Wow - she looks so soft - I can remember what Lola felt like with her first cut. Yummy! I think they gave you a pretty true puppy cut there. Adorable.


----------



## joanwildest (May 17, 2008)

Oh, no! She won't stay this soft forever? :Cry:


----------



## Lilly's mom (Aug 10, 2007)

Lets talk about ADORABLE. :biggrin1:


----------



## Posh's Mom (Dec 20, 2007)

So stinking cute!


----------



## pjewel (Apr 11, 2007)

I can feel the softness right through the monitor. She does look incredibly cute in that haircut. It becomes more tempting for me as time goes by.


----------



## JanB (Oct 26, 2007)

well, I think she looks adorable! Check out:

http://www.myyuppypuppy.com/grooming.html

On the bottom left there are links with pictures for the long and the short puppy cuts. I sent my groomer to this page and she printed out instructions. They really helped. But frankly, I think you and the groomer did great already!


----------



## juliav (Nov 21, 2006)

Kali looks adorable and your groomer did a very good job on her puppy cut. Don't worry she doesn't looks like she has a poodle top knot/bubble head. :biggrin1 one.
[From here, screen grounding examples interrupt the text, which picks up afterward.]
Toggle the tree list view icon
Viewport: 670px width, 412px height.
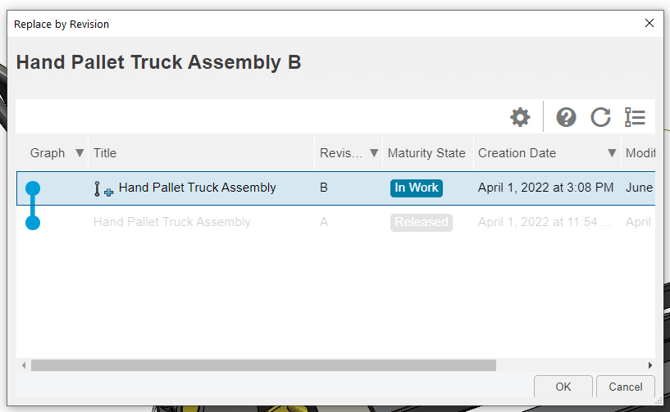pos(635,117)
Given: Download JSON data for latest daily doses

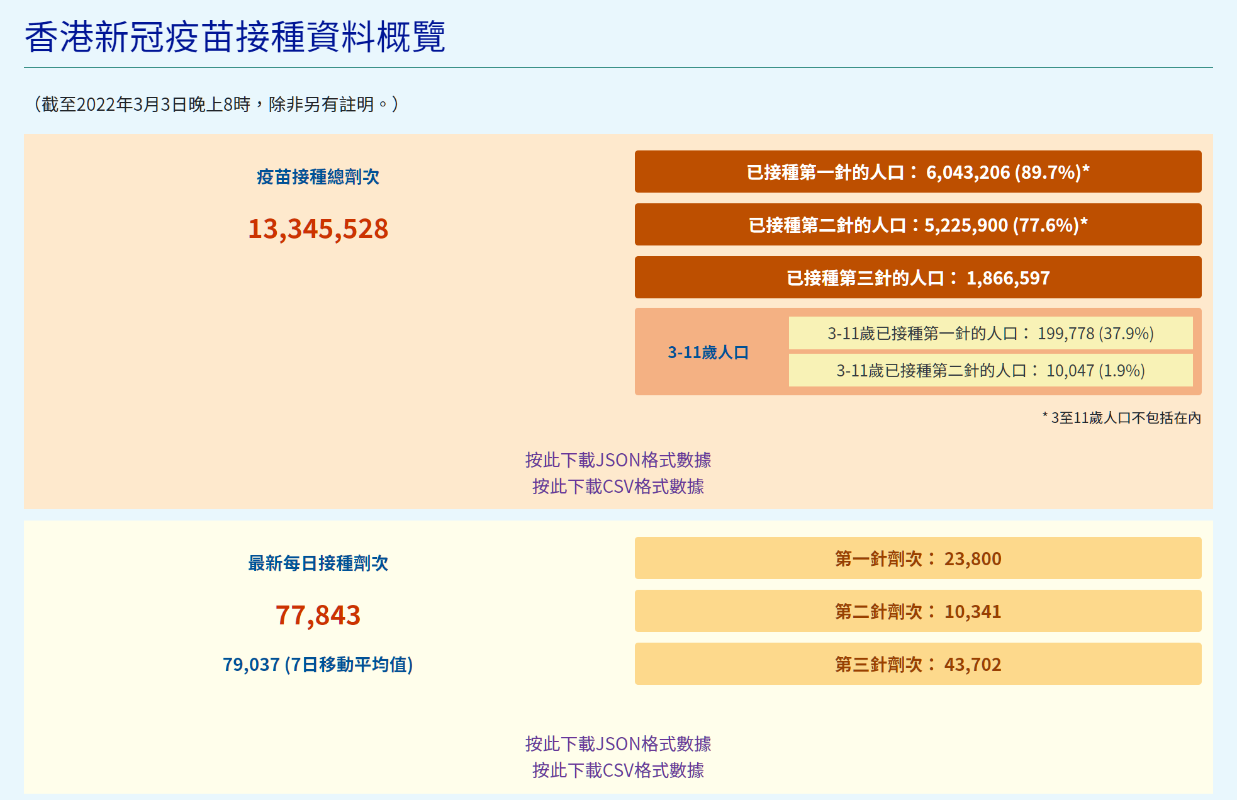Looking at the screenshot, I should (618, 744).
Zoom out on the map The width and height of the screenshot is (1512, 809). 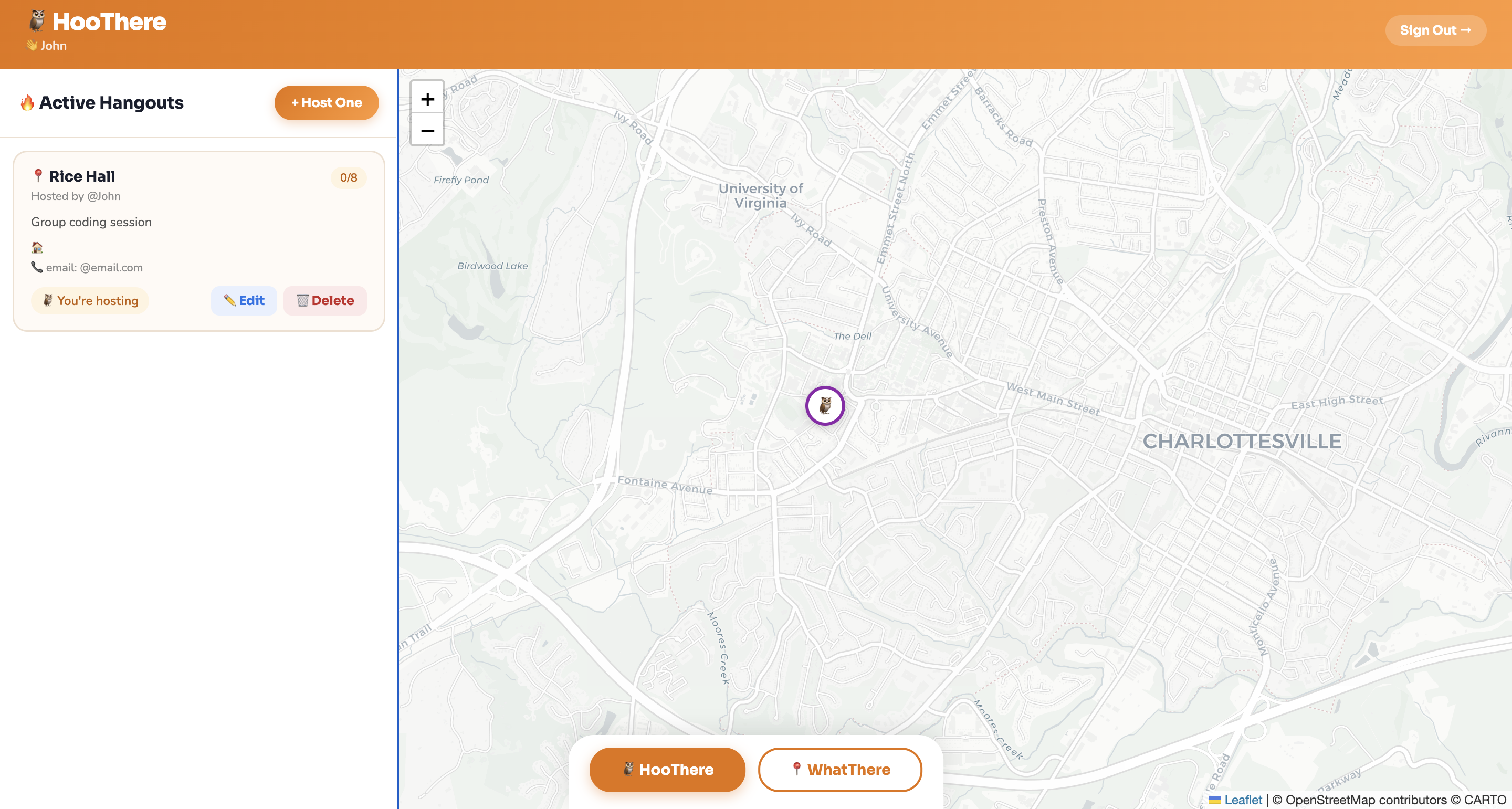point(427,130)
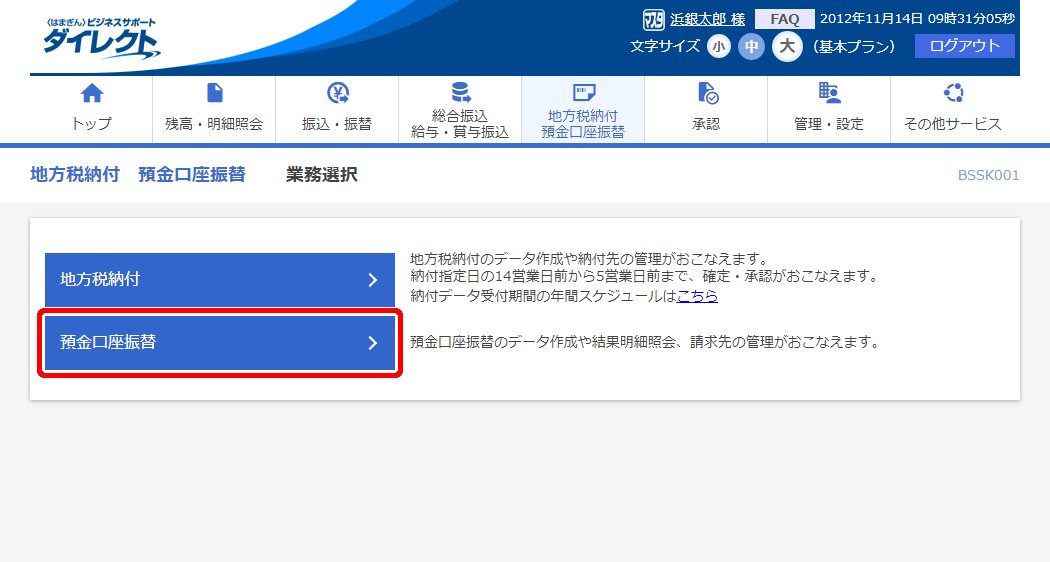Click the chevron arrow on 預金口座振替 button
The height and width of the screenshot is (562, 1050).
point(372,343)
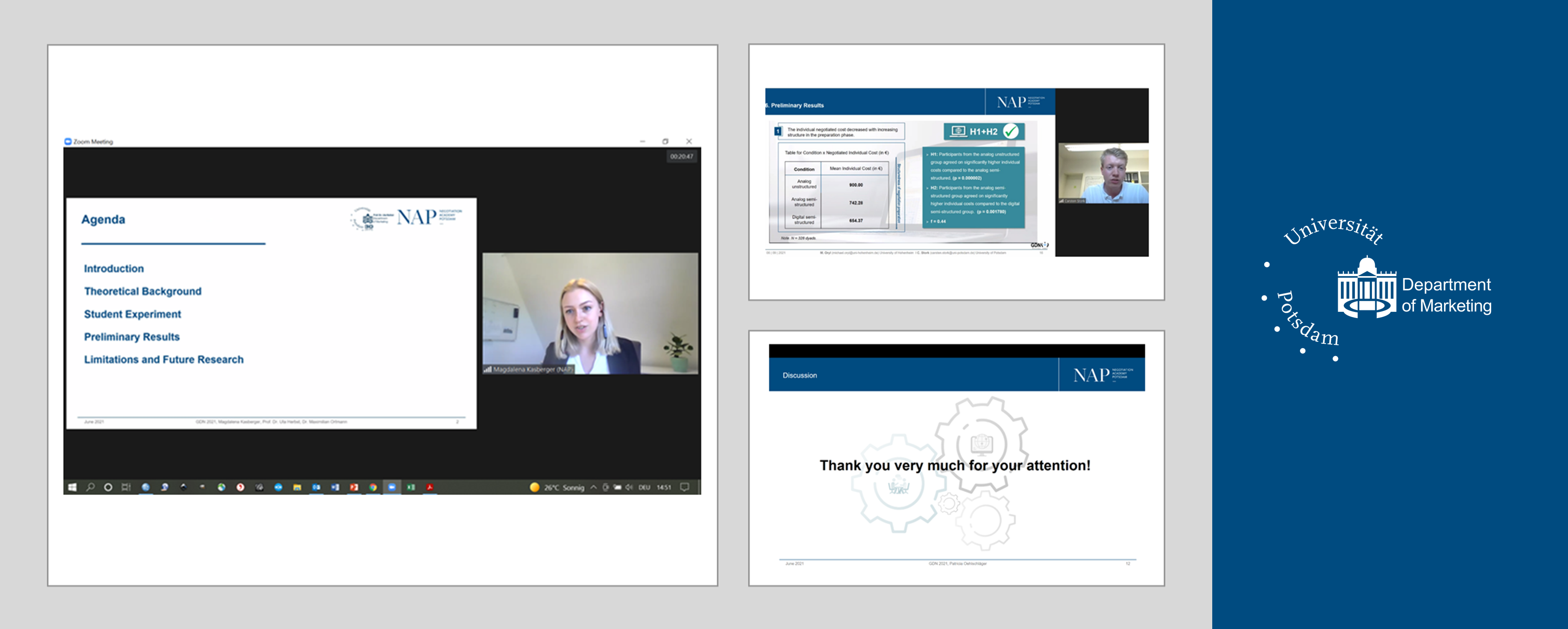Open Adobe Acrobat from the taskbar
Viewport: 1568px width, 629px height.
[x=430, y=487]
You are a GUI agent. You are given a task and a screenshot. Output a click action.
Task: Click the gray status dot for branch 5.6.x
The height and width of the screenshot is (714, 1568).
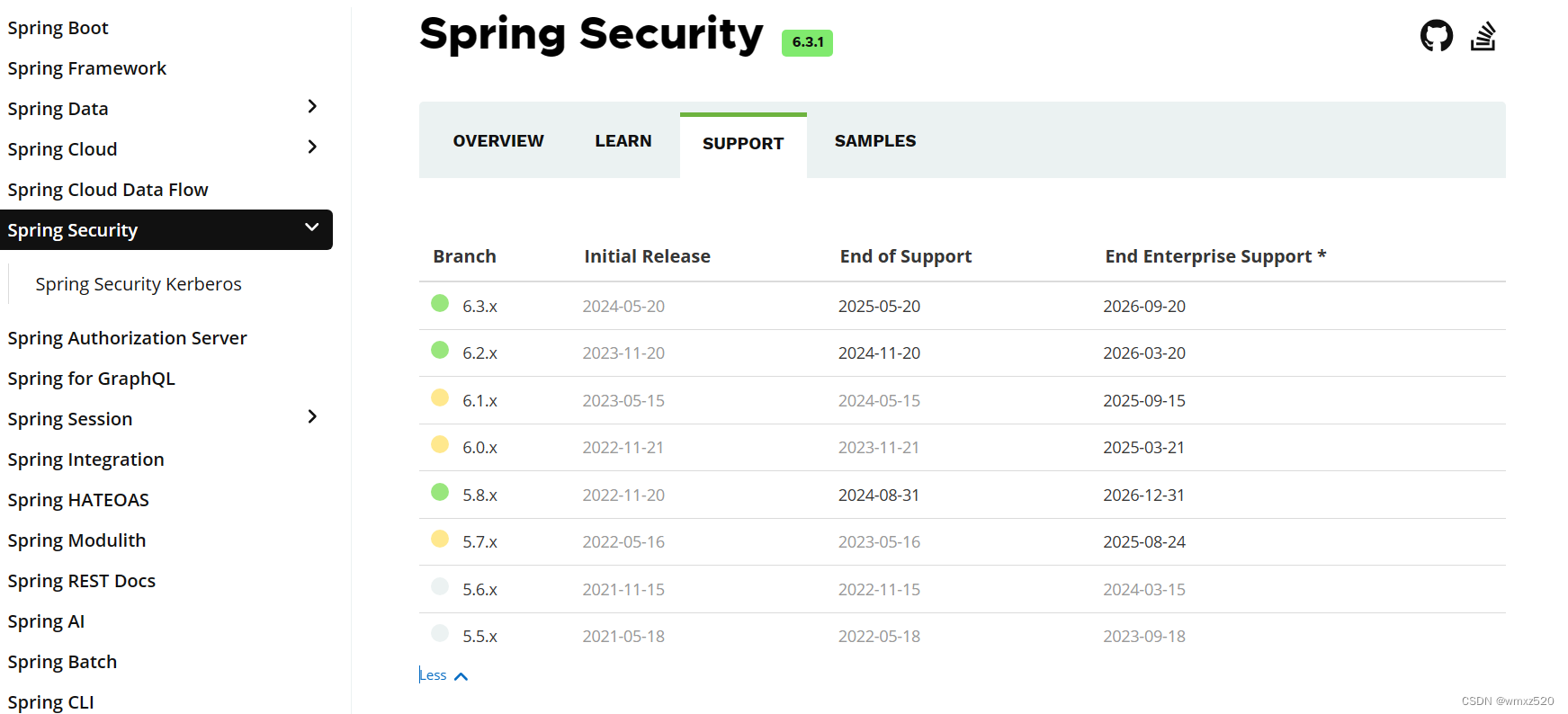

Looks at my signature picture, that's a top knot.


----------



## ama0722 (Nov 28, 2006)

Awwww. I have an obsession with adorable groomed dog feet. Too bad I still havent learned to do them well myself!


----------



## LuvCicero (Mar 31, 2008)

Ohhhh...she is a real cutie. I love the cut and she does look so soft and sweet.


----------



## Me&2Girls (May 11, 2007)

Oh I think she looks adorable - makes her look very "puppy" still. I think your groomer did a great job.


----------



## swtxsweetie (May 16, 2008)

Oooo wow I can almost feel the softness with my eyes She looks wonderful!


----------



## mckennasedona (Feb 20, 2007)

I think she looks absolutely adorable!! So soft and sweet.


----------



## CacheHavs (Aug 2, 2007)

*Joan,
She LQQKS absolutely adorable* :biggrin1:


----------



## EstrellaVila (Nov 30, 2007)

She looks soo cute!!! I definelty can see she is soft soft soft! Like a little snuggly bear. Very cute.


----------



## irnfit (Nov 21, 2006)

She looks adorable and so soft.


----------



## michi715 (Apr 8, 2008)

Ooooo...she looks so pretty and soft!


----------



## The Fussy Puppy Gang (May 21, 2007)

Ooh she DOES look soft - and way too cute! Her cut looks great!


----------



## Missy (Nov 6, 2006)

ohhh is she adorable!!! I bet she smelled so good and was just squishable!!!


----------